Many holometabolous insects are entering their pupal stage here in the fall, using this period to wait out the months where the environment is too cold and/or lacking in food. Then when the season changes, as the warmth arrives along with abundant food, they are ready to awaken, continue with their life and bring forth the next generation.
But what the heck? No, they don’t turn into a bucket of soup during this process. So, let’s get some things straight and find the real poetry in the process.
Moth pupa labeled to show the developing insect parts within.
See for Yourself
If you happen to be digging in the soil, perhaps in your garden, and you come across a small brownish pupa like the one in the image, take a moment and do something for me. Give it a gentle squeeze, or a tiny, little poke. Then watch it squirm. If you have a few minutes more to spare, set it in the soil, sit back and watch as it starts to rotate its abdomen and eventually “screw” itself back underground to a protected location safe from predation by birds and the like.
So, tell me, how does a bag of liquified soup do that? The answer is easy, it is not a bag of liquified soup. It has muscles. How does it know it isn’t under the soil any more and needs to rebury itself? It has light sensitive eye spots and a brain to coordinate the incoming light stimulus and direct the muscles to rotate the abdomen and dig itself back underground.
A little critical thinking about these observations obliterates the myth. And that leads to greater understanding of one of the insect’s greatest feats - metamorphosis.
Maria Sibylla Merian (German, 1647 - 1717) Metamorphosis of a Small Emperor Moth on a Damson Plum, plate 13 of the Caterpillar Book, 1679 Translucent and opaque watercolor over counterproof print, on parchment Unframed: 18.7 × 14.9 cm (7 3/8 × 5 7/8 in.) The J. Paul Getty Museum, Los Angeles, 2020.10
Histolysis
The part of the myth that is true is a lot of the larval body parts are broken down by enzymes in a process called histolysis to create a liquid-y reservoir of building blocks that will be used to recreate a new adult body.

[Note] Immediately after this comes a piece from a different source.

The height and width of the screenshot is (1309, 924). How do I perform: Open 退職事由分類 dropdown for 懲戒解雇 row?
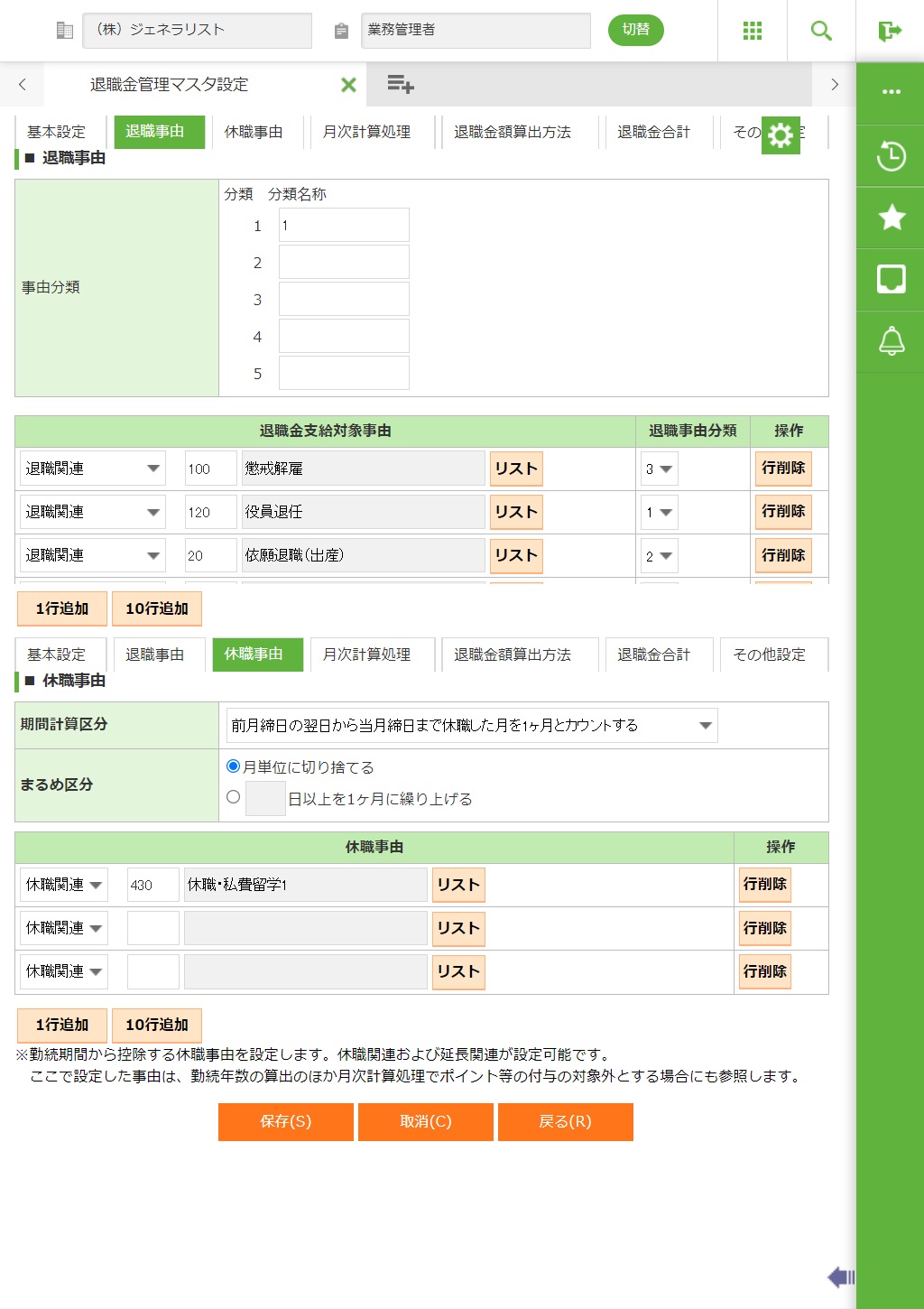tap(659, 469)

Let’s just consider the muscles. Some muscles from the larva get broken down for the rebuilding process, while other larval muscles persist and reorganize for new functionality in the pupa.
The new functions in the pupa include things like circulating hemolymph through the body and into newly developing appendages like legs and wings. And as time goes on, there’s less and less of the liquid and more of the newly forming adult body parts, like the muscles that are forming to prepare for adult functions like flight and walking. This means if you were to open up a pupa early on, there will be more fluid than if you open up a pupa near the time of its adult emergence; then there’s hardly any of the breakdown fluids left - they’ve been used up to make all of the adult tissues and organs.
The process of adult formation within a pupa, which had long been hidden, is now viewable with new diagnostic capabilities. Below is an example from Martin-Vega, et al. (2017). It’s a time lapse of sorts that shows what goes on inside the pupa of a fly from inception to the 6th hour after pupal formation.
Calliphora vicina, micro-CT-based virtual sections of puparia at different times after pupariation (AP), reared at 24°C. The corresponding percentage of time of the total intra-puparial period (IPP) is given in brackets after each time. (a) 0 hr AP (0% IPP), medial sagittal section. (b) 0 hr AP (0% IPP), dorsal horizontal section. (c) 0 hr AP (0% IPP), medial horizontal section. (d) 6 hr AP (2.5% IPP), lateral sagittal section. (e) 6 hr AP (2.5% IPP), medial horizontal section. (f) 6 hr AP (2.5% IPP), ventral horizontal section. (g) 12 hr AP (5% IPP), medial sagittal section. (h) 12 hr AP (5% IPP), medial horizontal section. (i) 6 hr AP (2.5% IPP), medial cross section of the abdomen. (j) 12 hr AP (5% IPP), medial cross section of the abdomen. br, brain; cps, cephalopharyngeal skeleton; gb, gas bubble; lfg, larval foregut; lhg, larval hindgut; lhm, larval hypodermal muscles; lmg, larval midgut; ltt, larval tracheal trunks; lsg, larval salivary glands; rsph, respiratory horns. Arrows indicate sites where larval-pupal apolysis has occurred.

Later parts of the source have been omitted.